Episode 40 kicks off with a balance sheet breakdown — leverage, Fed liquidity, and Q3 earnings projections of $10 EPS. The crew explores log fractals and cycle alignment for Bitcoin, position sizing from Nvidia to MSTR rotation, and the growing mNAV gap. Topics include the “Bad Bond of the Week” segment on Hertz, miner leverage via energy contracts, the HPC AI shift in mining, and the emerging wave of Bitcoin buybacks from companies like Sequins and Empory Digital. Market context: MSTR closed at $338.41 with mNAV at ~1.47.
Market Snapshot
- Date: 10/01/25
- MSTR Open/Close: $332.47 / $338.41
- Volume: 13,994,830 shares
- mNAV: ~1.47
- Market Cap: ~$97.16B
- BTC Held: 640,031
Chapters
- 00:00:00 — Cue the music: episode 40 agenda
- 00:07:02 — Q3 Earnings & Tax Impact: $10 EPS, AMT guidance clears risk
- 00:09:11 — Bullish Macro Setup: Log fractals and cycle alignment bullish for BTC
- 00:14:08 — Cycle Cloud Framework: Using volatility-adjusted trends to map BTC moves
- 00:18:03 — Position Sizing Strategy: Nvidia to MSTR rotation example
- 00:21:19 — Market Multiples & MNAV Gap: Comparing Apploven and MSTR value
- 00:24:08 — Bitcoin Validation vs Legitimization: Market slow to accept BTC metrics
- 00:25:59 — Equity Issuance & MNAV: Capital structure insights from Buffett
- 00:36:33 — Bad Bond of the Week: Hertz 2029 bond, 10% yield, high distress
- 00:42:20 — Miner Leverage & Energy Upside: Asymmetric plays via energy contracts
- 00:45:08 — HPC AI Shift in Mining: Pivot from mining to compute centers
- 00:51:13 — Energy Risk & Innovation: AI compute demand vs energy supply
- 00:54:28 — Options Strategy for Miners: Call spreads on IBIT vs miners
- 00:59:20 — Efficient Frontier & Bitcoin: Time horizon reshapes risk/reward
- 01:03:04 — Miner Capital Rotation: Navigating hype vs fundamentals
- 01:07:37 — Adrian & Mason: Final thoughts on broken money
- 01:16:12 — Mining True North: Finding opportunities as a hedge fund and beating the hurdle rate
- 01:20:09 — Bitcoin vs Gold: Scale, upside, and time horizon
- 01:23:06 — Cross-Gen Communication: Educating on Bitcoin income products
- 01:32:51 — Advisor Adoption Lag: Compliance vs product performance
- 01:40:08 — Bitcoin Buybacks Begin: Sequins, Empory Digital, and mNAV defense
- 01:48:14 — Detaching Emotion: Rational thesis-driven investing
- 01:52:12 — Retail Access Shift: STRC on Robinhood and tokenized stocks
- 02:00:56 — Final Thoughts: The great reset
Episode Summary
Key Themes: Uptober; Strategy balance sheet; digital credit; Bitcoin supercycle; valuation disconnect; S&P 500; miners and energy; market structure.

◆ SHORT TASK 1
Which company's bond is featured in the episode notes' "Bad Bond of the Week" segment?
◆ SHORT TASK 2
Reproduce the episode notes from "Episode 40 kicks" to "mNAV at ~1.47.".
The lines that come next have no role in this work.

◆ SUPPLIED INFORMATION
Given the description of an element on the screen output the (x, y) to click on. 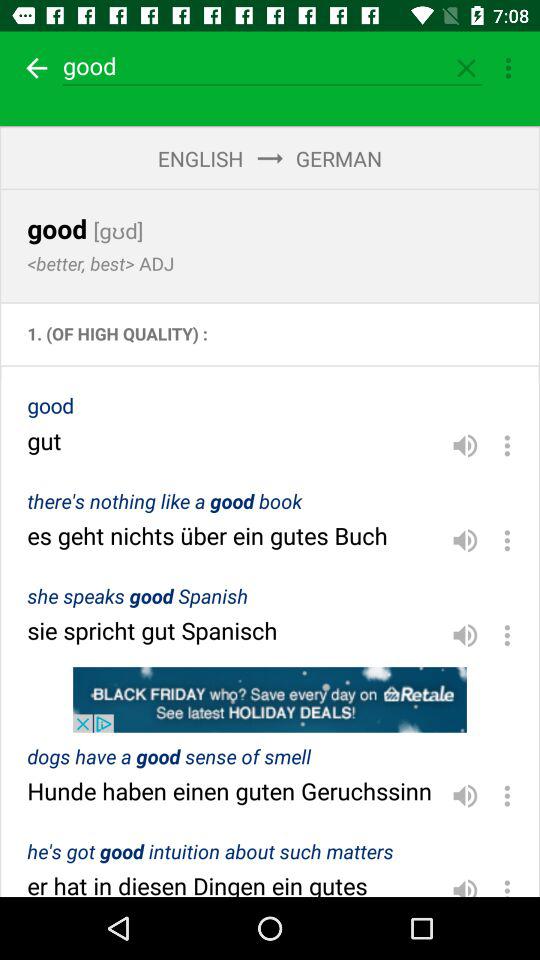
volume option (465, 445)
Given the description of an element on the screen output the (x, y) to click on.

◆ EXERCISE RESPONSE 1
Hertz

◆ EXERCISE RESPONSE 2
Episode 40 kicks off with a balance sheet breakdown — leverage, Fed liquidity, and Q3 earnings projections of $10 EPS. The crew explores log fractals and cycle alignment for Bitcoin, position sizing from Nvidia to MSTR rotation, and the growing mNAV gap. Topics include the “Bad Bond of the Week” segment on Hertz, miner leverage via energy contracts, the HPC AI shift in mining, and the emerging wave of Bitcoin buybacks from companies like Sequins and Empory Digital. Market context: MSTR closed at $338.41 with mNAV at ~1.47.